Problema breve 1 – Indica si cada afirmación concuerda con el texto sobre Pablo Iglesias: (a) Julio Anguita fue ridiculizado por el grupo PRISA; (b) en la burla, Cristina Almeida aparecía como escudera; (c) los ataques contra Pablo llegan solo desde la derecha. Responde sí o no y cita las palabras decisivas del texto.

------------------------------------------------

Gallardoski.-Produce la ceguera para con uno mismo hasta cierta ternura. Nos preguntamos si es posible que no se dé cuenta de que sus dones antiguos en el territorio de la dialéctica suenan hoy más falsos que un euro de madera. Si de verdad no es consciente de que casi toda la izquierda está de él hasta ahí.  De la derecha mejor no decimos nada.

Tonterías ha dicho a punta pala,  vale, quién no a su edad y sin estar sometido a esa exposición pública que, por otra parte, le gusta tanto y  lo pone más cachondo que unos azotes a una presentadora tontita de cuyo nombre siento no acordarme. Pero también ha dicho algunas verdades como puños. 

Es el tipo de hombre que puede aglutinar en torno a sí mismo todos los reproches.  Cuando grave,  mitinero y solemne,  por espeso en esta época de gansadas bajas en calorías morales.  Cuando conciliador y moderado, por avieso y maquiavélico. 

Sus enemigos y detractores tienen con él donde agarrarse para ponerlo fino. Su elocuencia lo ha traicionado muchas veces y hay que tener en consideración que pertenece a una generación cuyas vidas están expuestas casi al minuto en ese mundo paralelo al mundo real que es internet. Sí, amiguitos, el mundo real es ese donde hay que comer, beber y follar ajenos a la exasperación onanista de las redes.

Recuerdo viendo las culebras que le salen por la boca a más de media España cuando se refieren a Pablo Iglesias que hubo otro de similares virtudes o defectos,  según se mire. Era el llorado Julio Anguita. Ridiculizado hasta la exageración por toda la mediática apisonadora del grupo PRISA. 

Acuérdense los más talluditos del baile, de aquel muñeco del quijote alucinado con el que lo burlaban que tenía como sensata escudera a Cristina Almeida, porque se había empecinado el califa en la redundancia del programa,  programa,  programa. Tres veces,  como los golpes de sangre que tienen los toreros antes de morirse.

Pablo está batiendo todos los récords de inquina y desafecto. Y lo curioso es que los dardos envenenados le llegan muy inoculados del cianuro por la derecha extrema y el extremo centro, pero tampoco se salva de su buena dosis de cicuta por la otra orilla. 

Digan lo que digan,  el tipo ha tenido los Santos cojones de poner colorada la cara al poder en tres o cuatro ocasiones. Y cuando digo poder no aludo al triste envanecimiento de un político fugaz que actúa,  en definitiva, como el jefe de negociado de aquellos que verdaderamente mandan. Ese señalamiento, el extremo centro democrático y la derecha extrema no se lo van a perdonar nunca, como nunca le perdonará la Cayetana a Carmena que sus tiernos infantes tuviesen que ver una cabalgata de reyes magos que parecía el desfile del día del orgullo gay.

------------------------------------------------

Problema breve 2 – Cita tal cual las líneas de las entradas, desde el comienzo de las entradas hasta la línea que contiene "Cliff Breitkreuz (478, 51)", ambas incluidas.

------------------------------------------------

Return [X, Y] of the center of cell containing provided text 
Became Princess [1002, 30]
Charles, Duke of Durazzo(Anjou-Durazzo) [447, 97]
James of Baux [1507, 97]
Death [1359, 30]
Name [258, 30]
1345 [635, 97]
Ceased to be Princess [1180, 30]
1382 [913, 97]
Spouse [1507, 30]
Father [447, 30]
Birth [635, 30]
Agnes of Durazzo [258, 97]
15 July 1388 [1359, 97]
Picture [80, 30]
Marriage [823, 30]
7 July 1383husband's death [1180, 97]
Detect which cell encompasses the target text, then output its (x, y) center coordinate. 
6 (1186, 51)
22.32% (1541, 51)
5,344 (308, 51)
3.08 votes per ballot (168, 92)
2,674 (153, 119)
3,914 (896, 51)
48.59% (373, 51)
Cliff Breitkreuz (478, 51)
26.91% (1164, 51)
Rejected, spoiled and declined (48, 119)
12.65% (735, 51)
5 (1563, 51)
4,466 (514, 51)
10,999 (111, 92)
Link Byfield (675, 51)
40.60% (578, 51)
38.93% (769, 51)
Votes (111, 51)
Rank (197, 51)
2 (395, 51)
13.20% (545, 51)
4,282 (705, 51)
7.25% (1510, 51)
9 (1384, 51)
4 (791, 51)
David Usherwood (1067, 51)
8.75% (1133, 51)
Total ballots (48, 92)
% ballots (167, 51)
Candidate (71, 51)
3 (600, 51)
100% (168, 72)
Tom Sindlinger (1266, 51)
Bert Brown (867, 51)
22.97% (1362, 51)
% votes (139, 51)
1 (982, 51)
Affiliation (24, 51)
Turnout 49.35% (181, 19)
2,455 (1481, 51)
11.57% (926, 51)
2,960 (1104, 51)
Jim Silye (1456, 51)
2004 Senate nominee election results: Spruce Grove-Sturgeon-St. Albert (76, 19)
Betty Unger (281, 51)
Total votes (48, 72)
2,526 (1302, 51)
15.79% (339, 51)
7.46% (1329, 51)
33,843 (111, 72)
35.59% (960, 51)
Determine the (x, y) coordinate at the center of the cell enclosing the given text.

------------------------------------------------

Respuesta final 1 –
(a) Sí: "Ridiculizado hasta la exageración por toda la mediática apisonadora del grupo PRISA".
(b) Sí: "tenía como sensata escudera a Cristina Almeida".
(c) No: "pero tampoco se salva de su buena dosis de cicuta por la otra orilla".

Respuesta final 2 –
Return [X, Y] of the center of cell containing provided text 
Became Princess [1002, 30]
Charles, Duke of Durazzo(Anjou-Durazzo) [447, 97]
James of Baux [1507, 97]
Death [1359, 30]
Name [258, 30]
1345 [635, 97]
Ceased to be Princess [1180, 30]
1382 [913, 97]
Spouse [1507, 30]
Father [447, 30]
Birth [635, 30]
Agnes of Durazzo [258, 97]
15 July 1388 [1359, 97]
Picture [80, 30]
Marriage [823, 30]
7 July 1383husband's death [1180, 97]
Detect which cell encompasses the target text, then output its (x, y) center coordinate. 
6 (1186, 51)
22.32% (1541, 51)
5,344 (308, 51)
3.08 votes per ballot (168, 92)
2,674 (153, 119)
3,914 (896, 51)
48.59% (373, 51)
Cliff Breitkreuz (478, 51)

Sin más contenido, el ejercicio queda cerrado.